Mais avant de commencer l’opération principale, la construction, Mohamed-Ali veut recueillir les avis de la science européenne : il invite notre compatriote Brunel à venir contrôler les plans provisoires ; il sollicite de notre gouvernement l’envoi d’une commission d’enquête. L’administration française jugera sans doute à propos de répondre à cet appel du vice-roi, comme elle l’a déjà fait en d’autres circonstances moins importantes. Les avantages incontestables qui intéressent notre commerce à la prospérité de l’Égypte et à l’accroissement de notre influence dans ce pays, la prépondérance que ne manqueraient pas d’y acquérir les spéculations anglaises déjà chargées par le pacha de la construction des chemins de fer, l’expérience que puiseront nos jeunes praticiens dans la solution d’un problème hydraulique tel que le barrage du Nil, tout porte le gouvernement de la France à se faire représenter par un état-major d’ingénieurs sur ce champ de bataille, le plus grand, le plus beau qui ait jamais été ouvert à l’industrie.

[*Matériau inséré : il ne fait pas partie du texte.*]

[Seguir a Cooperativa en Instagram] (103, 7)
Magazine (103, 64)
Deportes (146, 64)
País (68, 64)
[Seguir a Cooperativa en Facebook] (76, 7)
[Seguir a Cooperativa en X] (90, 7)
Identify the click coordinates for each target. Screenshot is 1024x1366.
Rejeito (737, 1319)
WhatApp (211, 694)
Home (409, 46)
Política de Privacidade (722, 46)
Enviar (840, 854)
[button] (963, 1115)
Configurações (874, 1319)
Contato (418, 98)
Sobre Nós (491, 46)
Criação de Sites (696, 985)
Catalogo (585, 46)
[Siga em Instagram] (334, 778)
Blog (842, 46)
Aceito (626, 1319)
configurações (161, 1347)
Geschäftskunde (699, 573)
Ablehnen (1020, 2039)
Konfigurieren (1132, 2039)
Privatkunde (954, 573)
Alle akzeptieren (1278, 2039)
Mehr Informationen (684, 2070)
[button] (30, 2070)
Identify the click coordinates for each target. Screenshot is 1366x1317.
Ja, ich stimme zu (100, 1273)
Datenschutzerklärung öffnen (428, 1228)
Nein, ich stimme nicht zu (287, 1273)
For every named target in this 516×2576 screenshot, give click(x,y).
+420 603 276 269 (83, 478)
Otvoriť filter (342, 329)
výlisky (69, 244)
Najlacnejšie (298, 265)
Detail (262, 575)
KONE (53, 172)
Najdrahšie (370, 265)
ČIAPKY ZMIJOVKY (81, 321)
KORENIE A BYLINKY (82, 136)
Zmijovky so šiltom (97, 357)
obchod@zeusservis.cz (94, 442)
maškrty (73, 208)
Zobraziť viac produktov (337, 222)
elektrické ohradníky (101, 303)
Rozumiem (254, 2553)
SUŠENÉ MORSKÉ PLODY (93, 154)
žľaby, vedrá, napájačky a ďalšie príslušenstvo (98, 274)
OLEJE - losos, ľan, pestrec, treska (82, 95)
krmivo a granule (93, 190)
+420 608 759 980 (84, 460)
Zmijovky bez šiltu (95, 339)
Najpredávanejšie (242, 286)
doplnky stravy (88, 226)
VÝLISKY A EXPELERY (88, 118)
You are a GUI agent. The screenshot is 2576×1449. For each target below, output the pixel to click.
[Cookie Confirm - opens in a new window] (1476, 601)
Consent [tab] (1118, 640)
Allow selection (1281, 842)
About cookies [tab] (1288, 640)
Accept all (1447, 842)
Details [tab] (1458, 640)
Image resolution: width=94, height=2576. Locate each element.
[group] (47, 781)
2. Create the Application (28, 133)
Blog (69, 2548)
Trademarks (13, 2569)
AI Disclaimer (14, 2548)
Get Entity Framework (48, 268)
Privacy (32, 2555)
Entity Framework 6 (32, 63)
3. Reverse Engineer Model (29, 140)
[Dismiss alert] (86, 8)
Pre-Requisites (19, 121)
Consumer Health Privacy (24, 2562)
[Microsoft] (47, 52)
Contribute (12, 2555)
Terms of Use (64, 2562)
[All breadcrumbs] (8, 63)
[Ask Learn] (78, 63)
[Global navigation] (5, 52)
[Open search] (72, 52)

Que si maintenant l’Égypte s’adresse à ces hommes au cœur large, au sang bouillant, qui, selon les lieux et les temps, prennent la croix d’Alcantara, s’embarquent avec Fernand-Cortès, ou s’élancent aux avant-gardes de Napoléon, elle peut leur promettre travaux, fêtes, périls et renommée. À sa voix déjà sont accourus des artistes, des médecins, des ingénieurs, des agronomes, généreux bataillon de volontaires qui marche sous le commandement d’un chef de son choix, et qui porte écrit sur son chapeau : Amélioration physique et morale du globe par l’industrie. Cette croisade armée, non plus pour conquérir un tombeau à travers des flots de sang, mais pour porter la vie partout où elle dresse ses tentes, est venue offrir à l’Égypte ses lumières et son activité, parce qu’elle a reconnu le rôle que cette terre est appelée à remplir dans les relations générales des peuples.

En effet, cette question des travaux hydrauliques de l’Égypte acquiert toute la portée d’une question universelle. — Après le barrage du Nil, la canalisation de l’isthme de Suez. — L’œuvre de Nécon, de Darius, des Ptolémées, de Trajan et d’Omar, Mohamed-Ali l’entreprendra à son tour. Les canaux creusés à différentes époques, du Nil au golfe Arabique, suffisaient à peine au commerce de deux peuples voisins. Celui qu’on projette aujourd’hui, tracé sur une plus large échelle, et joignant les deux mers sans passer par le fleuve, évitera à nos vaisseaux le circuit de l’Afrique, et ouvrira au commerce de l’Europe les portes de l’Inde. Mohamed-Ali se prêtera par un instinct de gloire à l’exécution de cette grande pensée : près de lui sont des hommes qui s’y consacreront par un ardent amour de l’humanité.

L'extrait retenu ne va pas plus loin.